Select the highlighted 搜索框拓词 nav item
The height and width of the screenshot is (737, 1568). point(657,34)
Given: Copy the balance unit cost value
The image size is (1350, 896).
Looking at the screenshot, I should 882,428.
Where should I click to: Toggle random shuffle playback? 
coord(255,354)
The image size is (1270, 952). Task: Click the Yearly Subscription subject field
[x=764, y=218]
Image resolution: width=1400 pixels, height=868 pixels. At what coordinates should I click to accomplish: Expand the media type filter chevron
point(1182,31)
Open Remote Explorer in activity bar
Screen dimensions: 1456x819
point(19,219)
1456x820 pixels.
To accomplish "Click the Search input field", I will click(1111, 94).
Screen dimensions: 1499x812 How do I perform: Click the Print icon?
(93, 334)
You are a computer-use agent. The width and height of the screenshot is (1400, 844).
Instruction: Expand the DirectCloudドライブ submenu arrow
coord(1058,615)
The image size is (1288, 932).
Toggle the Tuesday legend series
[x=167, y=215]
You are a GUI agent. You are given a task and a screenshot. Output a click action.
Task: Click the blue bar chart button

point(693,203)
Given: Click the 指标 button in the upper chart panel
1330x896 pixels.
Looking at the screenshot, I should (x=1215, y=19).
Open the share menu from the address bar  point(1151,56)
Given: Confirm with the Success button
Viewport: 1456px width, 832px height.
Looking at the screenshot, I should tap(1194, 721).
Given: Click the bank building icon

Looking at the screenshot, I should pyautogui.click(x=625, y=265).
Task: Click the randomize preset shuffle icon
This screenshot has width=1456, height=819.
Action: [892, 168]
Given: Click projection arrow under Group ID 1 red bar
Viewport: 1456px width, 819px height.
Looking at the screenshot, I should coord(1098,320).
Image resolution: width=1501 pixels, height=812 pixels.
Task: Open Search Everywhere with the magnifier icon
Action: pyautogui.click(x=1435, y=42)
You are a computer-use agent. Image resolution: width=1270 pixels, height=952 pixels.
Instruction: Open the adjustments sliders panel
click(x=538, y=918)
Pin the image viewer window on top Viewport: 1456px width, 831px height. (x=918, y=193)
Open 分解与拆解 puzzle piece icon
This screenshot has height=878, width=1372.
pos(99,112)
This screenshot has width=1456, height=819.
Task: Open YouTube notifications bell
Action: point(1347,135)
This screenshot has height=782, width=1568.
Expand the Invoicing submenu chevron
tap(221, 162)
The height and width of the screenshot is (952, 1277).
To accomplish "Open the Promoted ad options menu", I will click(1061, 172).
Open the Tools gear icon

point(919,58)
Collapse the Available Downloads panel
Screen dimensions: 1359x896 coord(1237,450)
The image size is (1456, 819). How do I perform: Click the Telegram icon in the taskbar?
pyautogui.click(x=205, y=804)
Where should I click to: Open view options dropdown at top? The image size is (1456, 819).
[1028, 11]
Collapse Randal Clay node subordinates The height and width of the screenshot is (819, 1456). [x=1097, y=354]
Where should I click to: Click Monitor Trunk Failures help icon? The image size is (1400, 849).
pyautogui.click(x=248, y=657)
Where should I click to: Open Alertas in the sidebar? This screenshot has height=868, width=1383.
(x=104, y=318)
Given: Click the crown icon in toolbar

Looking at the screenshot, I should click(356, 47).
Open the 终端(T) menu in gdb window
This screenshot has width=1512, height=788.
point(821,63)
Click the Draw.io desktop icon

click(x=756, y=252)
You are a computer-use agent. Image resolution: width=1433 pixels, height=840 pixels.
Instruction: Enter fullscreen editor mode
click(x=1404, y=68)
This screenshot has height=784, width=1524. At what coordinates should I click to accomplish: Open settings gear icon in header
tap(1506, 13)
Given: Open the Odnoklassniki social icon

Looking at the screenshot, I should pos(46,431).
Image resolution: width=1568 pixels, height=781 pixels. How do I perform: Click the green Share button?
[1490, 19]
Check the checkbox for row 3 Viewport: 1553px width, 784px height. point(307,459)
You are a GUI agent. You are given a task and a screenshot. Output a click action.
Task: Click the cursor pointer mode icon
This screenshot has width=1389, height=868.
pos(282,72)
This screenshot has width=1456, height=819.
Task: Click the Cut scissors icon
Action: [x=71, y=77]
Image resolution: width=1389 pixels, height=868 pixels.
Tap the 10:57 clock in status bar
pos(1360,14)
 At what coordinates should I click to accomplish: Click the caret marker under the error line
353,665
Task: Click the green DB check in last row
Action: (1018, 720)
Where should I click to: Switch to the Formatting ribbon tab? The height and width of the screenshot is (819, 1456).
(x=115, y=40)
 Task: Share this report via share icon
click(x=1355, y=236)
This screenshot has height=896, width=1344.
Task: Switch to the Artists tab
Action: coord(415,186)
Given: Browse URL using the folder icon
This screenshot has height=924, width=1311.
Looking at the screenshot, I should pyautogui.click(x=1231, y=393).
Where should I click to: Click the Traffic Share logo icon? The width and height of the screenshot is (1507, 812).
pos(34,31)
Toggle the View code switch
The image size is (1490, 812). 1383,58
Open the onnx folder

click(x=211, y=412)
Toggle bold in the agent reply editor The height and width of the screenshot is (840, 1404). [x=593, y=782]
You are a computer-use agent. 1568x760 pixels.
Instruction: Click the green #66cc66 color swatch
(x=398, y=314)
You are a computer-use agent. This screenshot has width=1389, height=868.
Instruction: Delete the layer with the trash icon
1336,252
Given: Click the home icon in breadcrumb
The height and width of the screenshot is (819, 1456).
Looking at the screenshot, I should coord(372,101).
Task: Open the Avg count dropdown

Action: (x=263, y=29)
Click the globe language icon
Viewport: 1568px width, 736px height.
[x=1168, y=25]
..........
WHAT TO PRODUCE
Say how many lines of the entries above include the string "computer", giving the number and nothing else.

RESPONSE BELOW
5